* [Listing for locating described items]:
▬▬▬▬▬▬
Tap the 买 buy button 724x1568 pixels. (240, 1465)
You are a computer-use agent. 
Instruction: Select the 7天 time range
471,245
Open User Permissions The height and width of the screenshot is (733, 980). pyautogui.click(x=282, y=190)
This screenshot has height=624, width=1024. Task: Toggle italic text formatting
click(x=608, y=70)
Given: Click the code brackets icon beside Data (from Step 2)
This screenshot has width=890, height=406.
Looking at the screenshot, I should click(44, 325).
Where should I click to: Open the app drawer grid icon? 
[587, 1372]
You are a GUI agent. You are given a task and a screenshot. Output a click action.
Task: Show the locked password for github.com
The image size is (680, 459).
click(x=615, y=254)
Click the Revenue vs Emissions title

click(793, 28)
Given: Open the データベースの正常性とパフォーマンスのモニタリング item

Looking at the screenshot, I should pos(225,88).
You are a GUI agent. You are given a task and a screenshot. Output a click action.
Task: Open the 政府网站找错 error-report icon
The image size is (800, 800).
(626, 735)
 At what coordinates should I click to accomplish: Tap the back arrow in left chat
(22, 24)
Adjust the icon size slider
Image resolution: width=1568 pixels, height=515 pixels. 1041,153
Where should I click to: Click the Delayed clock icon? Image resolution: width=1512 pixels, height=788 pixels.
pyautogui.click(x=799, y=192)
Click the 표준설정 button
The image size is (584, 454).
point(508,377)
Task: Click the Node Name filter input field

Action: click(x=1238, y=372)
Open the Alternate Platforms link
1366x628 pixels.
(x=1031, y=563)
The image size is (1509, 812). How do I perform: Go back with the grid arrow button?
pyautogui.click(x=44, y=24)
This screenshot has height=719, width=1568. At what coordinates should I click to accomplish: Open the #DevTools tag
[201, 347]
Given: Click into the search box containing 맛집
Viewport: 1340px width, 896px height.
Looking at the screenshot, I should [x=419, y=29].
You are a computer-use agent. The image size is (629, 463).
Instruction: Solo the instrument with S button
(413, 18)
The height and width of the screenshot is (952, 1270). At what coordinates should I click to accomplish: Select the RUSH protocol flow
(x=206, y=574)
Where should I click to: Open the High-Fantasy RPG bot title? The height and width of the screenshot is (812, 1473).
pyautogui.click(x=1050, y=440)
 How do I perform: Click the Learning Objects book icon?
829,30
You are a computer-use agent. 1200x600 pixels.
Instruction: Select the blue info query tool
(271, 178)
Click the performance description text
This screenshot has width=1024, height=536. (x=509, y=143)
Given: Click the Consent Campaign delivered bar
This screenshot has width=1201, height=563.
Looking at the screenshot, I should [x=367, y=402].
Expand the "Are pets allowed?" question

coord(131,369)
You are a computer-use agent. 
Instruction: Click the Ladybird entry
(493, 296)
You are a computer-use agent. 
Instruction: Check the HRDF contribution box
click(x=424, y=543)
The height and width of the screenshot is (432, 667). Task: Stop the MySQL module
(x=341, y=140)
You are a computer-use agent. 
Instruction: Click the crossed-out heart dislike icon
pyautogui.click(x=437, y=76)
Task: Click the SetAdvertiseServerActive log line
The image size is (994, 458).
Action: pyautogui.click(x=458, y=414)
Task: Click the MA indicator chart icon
▬▬▬▬▬▬
* [Work to be completed]: Arrange the listing above as a Markdown table with the columns "Row" and "Line", giving each non-blank line its own row number and leaving out blank lines.

* [Finished answer]:
| Row | Line |
|---|---|
| 1 | Tap the 买 buy button 724x1568 pixels. (240, 1465) |
| 2 | You are a computer-use agent.  |
| 3 | Instruction: Select the 7天 time range |
| 4 | 471,245 |
| 5 | Open User Permissions The height and width of the screenshot is (733, 980). pyautogui.click(x=282, y=190) |
| 6 | This screenshot has height=624, width=1024. Task: Toggle italic text formatting |
| 7 | click(x=608, y=70) |
| 8 | Given: Click the code brackets icon beside Data (from Step 2) |
| 9 | This screenshot has width=890, height=406. |
| 10 | Looking at the screenshot, I should click(44, 325). |
| 11 | Where should I click to: Open the app drawer grid icon?  |
| 12 | [587, 1372] |
| 13 | You are a GUI agent. You are given a task and a screenshot. Output a click action. |
| 14 | Task: Show the locked password for github.com |
| 15 | The image size is (680, 459). |
| 16 | click(x=615, y=254) |
| 17 | Click the Revenue vs Emissions title |
| 18 | click(793, 28) |
| 19 | Given: Open the データベースの正常性とパフォーマンスのモニタリング item |
| 20 | Looking at the screenshot, I should pos(225,88). |
| 21 | You are a GUI agent. You are given a task and a screenshot. Output a click action. |
| 22 | Task: Open the 政府网站找错 error-report icon |
| 23 | The image size is (800, 800). |
| 24 | (626, 735) |
| 25 |  At what coordinates should I click to accomplish: Tap the back arrow in left chat |
| 26 | (22, 24) |
| 27 | Adjust the icon size slider |
| 28 | Image resolution: width=1568 pixels, height=515 pixels. 1041,153 |
| 29 | Where should I click to: Click the Delayed clock icon? Image resolution: width=1512 pixels, height=788 pixels. |
| 30 | pyautogui.click(x=799, y=192) |
| 31 | Click the 표준설정 button |
| 32 | The image size is (584, 454). |
| 33 | point(508,377) |
| 34 | Task: Click the Node Name filter input field |
| 35 | Action: click(x=1238, y=372) |
| 36 | Open the Alternate Platforms link |
| 37 | 1366x628 pixels. |
| 38 | (x=1031, y=563) |
| 39 | The image size is (1509, 812). How do I perform: Go back with the grid arrow button? |
| 40 | pyautogui.click(x=44, y=24) |
| 41 | This screenshot has height=719, width=1568. At what coordinates should I click to accomplish: Open the #DevTools tag |
| 42 | [201, 347] |
| 43 | Given: Click into the search box containing 맛집 |
| 44 | Viewport: 1340px width, 896px height. |
| 45 | Looking at the screenshot, I should [x=419, y=29]. |
| 46 | You are a computer-use agent. The image size is (629, 463). |
| 47 | Instruction: Solo the instrument with S button |
| 48 | (413, 18) |
| 49 | The height and width of the screenshot is (952, 1270). At what coordinates should I click to accomplish: Select the RUSH protocol flow |
| 50 | (x=206, y=574) |
| 51 | Where should I click to: Open the High-Fantasy RPG bot title? The height and width of the screenshot is (812, 1473). |
| 52 | pyautogui.click(x=1050, y=440) |
| 53 |  How do I perform: Click the Learning Objects book icon? |
| 54 | 829,30 |
| 55 | You are a computer-use agent. 1200x600 pixels. |
| 56 | Instruction: Select the blue info query tool |
| 57 | (271, 178) |
| 58 | Click the performance description text |
| 59 | This screenshot has width=1024, height=536. (x=509, y=143) |
| 60 | Given: Click the Consent Campaign delivered bar |
| 61 | This screenshot has width=1201, height=563. |
| 62 | Looking at the screenshot, I should [x=367, y=402]. |
| 63 | Expand the "Are pets allowed?" question |
| 64 | coord(131,369) |
| 65 | You are a computer-use agent.  |
| 66 | Instruction: Click the Ladybird entry |
| 67 | (493, 296) |
| 68 | You are a computer-use agent.  |
| 69 | Instruction: Check the HRDF contribution box |
| 70 | click(x=424, y=543) |
| 71 | The height and width of the screenshot is (432, 667). Task: Stop the MySQL module |
| 72 | (x=341, y=140) |
| 73 | You are a computer-use agent.  |
| 74 | Instruction: Click the crossed-out heart dislike icon |
| 75 | pyautogui.click(x=437, y=76) |
| 76 | Task: Click the SetAdvertiseServerActive log line |
| 77 | The image size is (994, 458). |
| 78 | Action: pyautogui.click(x=458, y=414) |
| 79 | Task: Click the MA indicator chart icon |